The Trip | Teen Ink

The Trip

May 14, 2017

I remember when I came out in the garage to talk to my mom just like any other day. She had a look on her face, and it wasn’t a good one. I looked into her eyes, it was as if her life had been taken out from under her. She looked like she was going to speak but couldn’t catch the words.


“Grandpa isn’t doing so well, he’s in hospice, and it doesn’t look like he’s going to get better,” she explained to me in the softest voice possible.


“What do you mean he’s not going to get better?” I shouted in the roughest voice possible.


My mom explained to me how my grandpa’s cancer had come back and that we will have to go visit him in South Carolina as soon as possible because no one knew how long he would have. When she then told me that hospice is place where they put people they know can’t get better, I couldn’t handle myself. I could feel the air blow up into my lungs as I was thinking about the one guy that was there for me, the man that was my father figure when my dad wasn’t, the one man that always said he’d be there for me was going to be gone soon. I broke.
“Are you ready to leave?” my mom wheezed out of breath from hauling her compact bags to the car.

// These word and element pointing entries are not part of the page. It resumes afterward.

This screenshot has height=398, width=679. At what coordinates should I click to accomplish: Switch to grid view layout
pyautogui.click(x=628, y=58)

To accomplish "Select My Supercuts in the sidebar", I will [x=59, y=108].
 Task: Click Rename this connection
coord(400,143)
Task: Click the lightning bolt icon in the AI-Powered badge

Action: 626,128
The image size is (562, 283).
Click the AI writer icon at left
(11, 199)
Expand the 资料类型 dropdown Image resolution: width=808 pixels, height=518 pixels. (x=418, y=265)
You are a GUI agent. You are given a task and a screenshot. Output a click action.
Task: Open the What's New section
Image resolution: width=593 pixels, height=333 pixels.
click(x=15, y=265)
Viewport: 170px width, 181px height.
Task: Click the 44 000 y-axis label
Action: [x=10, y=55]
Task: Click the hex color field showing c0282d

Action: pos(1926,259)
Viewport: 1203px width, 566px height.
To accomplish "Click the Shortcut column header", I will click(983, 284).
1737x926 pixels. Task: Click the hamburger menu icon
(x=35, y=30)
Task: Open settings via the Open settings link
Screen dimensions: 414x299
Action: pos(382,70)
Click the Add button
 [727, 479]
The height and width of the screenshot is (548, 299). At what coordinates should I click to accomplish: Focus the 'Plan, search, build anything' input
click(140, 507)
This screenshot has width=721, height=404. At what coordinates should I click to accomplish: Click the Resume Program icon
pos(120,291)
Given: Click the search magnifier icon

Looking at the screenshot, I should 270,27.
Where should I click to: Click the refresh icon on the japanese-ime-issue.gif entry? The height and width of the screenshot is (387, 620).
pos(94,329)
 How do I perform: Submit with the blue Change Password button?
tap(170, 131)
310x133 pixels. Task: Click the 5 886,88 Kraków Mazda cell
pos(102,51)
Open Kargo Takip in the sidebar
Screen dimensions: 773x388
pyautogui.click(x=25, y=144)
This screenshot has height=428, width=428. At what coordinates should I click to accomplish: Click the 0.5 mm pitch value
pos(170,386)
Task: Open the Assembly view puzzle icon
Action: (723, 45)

we left at about 10 o’clock as my brother, sister, mother and I piled into the car. It was going to take about eleven hours to drive to Myrtle Beach, we ended up getting there in about four-teen hours. It seemed to be the longest one yet, even though we have drove to the Carolinas multiple times to see my grandpa. I love the smell when you get close to the beach and you can smell the water- the feelings you get when you’re back to old places, and you just don’t want to ever leave. I wanted to stay there forever with my grandpa, and never let go.
The first thing we did when we got to Myrtle beach was go to the hotel and get everything in place to see my grandpa. The hotel was only about five minutes away from the hospice my grandpa was staying at. We went to his room and what I saw was something I’ve never expected, i didn’t even know how to respond. I saw my grandpa, only he wasn’t my grandpa-he didn’t have any life in his face, his bags under his eyes were basically swollen and purple they were, the man who was once over two hundred pounds was now just below one fifty. The man I knew looked to be gone before my eyes.


“Allie boo, I missed you guys so much!” he yelled in a weak voice unlike what I was used to.


I wasn’t sure what to say; He looked so different but I didn’t want to offend him or make him sad in any way possible. I decided to just act like nothing has changed, and everything was going to be okay. We didn’t get to stay in South Carolina long, we had to go back to Ohio just a week in a half after we got there. It was so hard saying goodbye; knowing that we had to go home and knowing that it would be the last time I would see him.
My mom’s birthday is on June fourth; we always celebrated birthdays as a family so everyone was over at our house. That night at about eight o’clock my mom got a call on her cell phone I immediately saw the face on my mom then I saw the quiver, then I saw the tear. I knew in my gut that he called to say that he had passed but I couldn’t get up enough courage to ask and find out the truth once and for all.


The next day I woke up with nothing on my mind, then it hit me; he was gone.